Data to use section start
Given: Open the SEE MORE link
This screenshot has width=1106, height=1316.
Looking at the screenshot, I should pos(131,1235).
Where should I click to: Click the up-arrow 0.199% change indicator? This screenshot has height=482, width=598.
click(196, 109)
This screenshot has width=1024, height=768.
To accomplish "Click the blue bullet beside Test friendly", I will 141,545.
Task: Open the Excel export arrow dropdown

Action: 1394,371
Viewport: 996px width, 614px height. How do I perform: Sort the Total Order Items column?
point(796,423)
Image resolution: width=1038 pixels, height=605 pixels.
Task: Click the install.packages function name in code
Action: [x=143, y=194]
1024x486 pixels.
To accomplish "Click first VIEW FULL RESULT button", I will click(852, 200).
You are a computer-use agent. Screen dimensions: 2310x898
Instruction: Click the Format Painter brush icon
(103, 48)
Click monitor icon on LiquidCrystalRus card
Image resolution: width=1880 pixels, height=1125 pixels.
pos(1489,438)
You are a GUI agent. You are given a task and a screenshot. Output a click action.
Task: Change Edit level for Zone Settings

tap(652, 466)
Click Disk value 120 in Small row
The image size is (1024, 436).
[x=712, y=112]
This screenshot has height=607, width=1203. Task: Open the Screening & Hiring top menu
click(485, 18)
Data to use section end
Requirement -> Give every entry again in full, precisely as written above.

Task output ->
Given: Open the SEE MORE link
This screenshot has width=1106, height=1316.
Looking at the screenshot, I should pos(131,1235).
Where should I click to: Click the up-arrow 0.199% change indicator? This screenshot has height=482, width=598.
click(196, 109)
This screenshot has width=1024, height=768.
To accomplish "Click the blue bullet beside Test friendly", I will 141,545.
Task: Open the Excel export arrow dropdown

Action: 1394,371
Viewport: 996px width, 614px height. How do I perform: Sort the Total Order Items column?
point(796,423)
Image resolution: width=1038 pixels, height=605 pixels.
Task: Click the install.packages function name in code
Action: [x=143, y=194]
1024x486 pixels.
To accomplish "Click first VIEW FULL RESULT button", I will click(852, 200).
You are a computer-use agent. Screen dimensions: 2310x898
Instruction: Click the Format Painter brush icon
(103, 48)
Click monitor icon on LiquidCrystalRus card
Image resolution: width=1880 pixels, height=1125 pixels.
pos(1489,438)
You are a GUI agent. You are given a task and a screenshot. Output a click action.
Task: Change Edit level for Zone Settings

tap(652, 466)
Click Disk value 120 in Small row
The image size is (1024, 436).
[x=712, y=112]
This screenshot has height=607, width=1203. Task: Open the Screening & Hiring top menu
click(485, 18)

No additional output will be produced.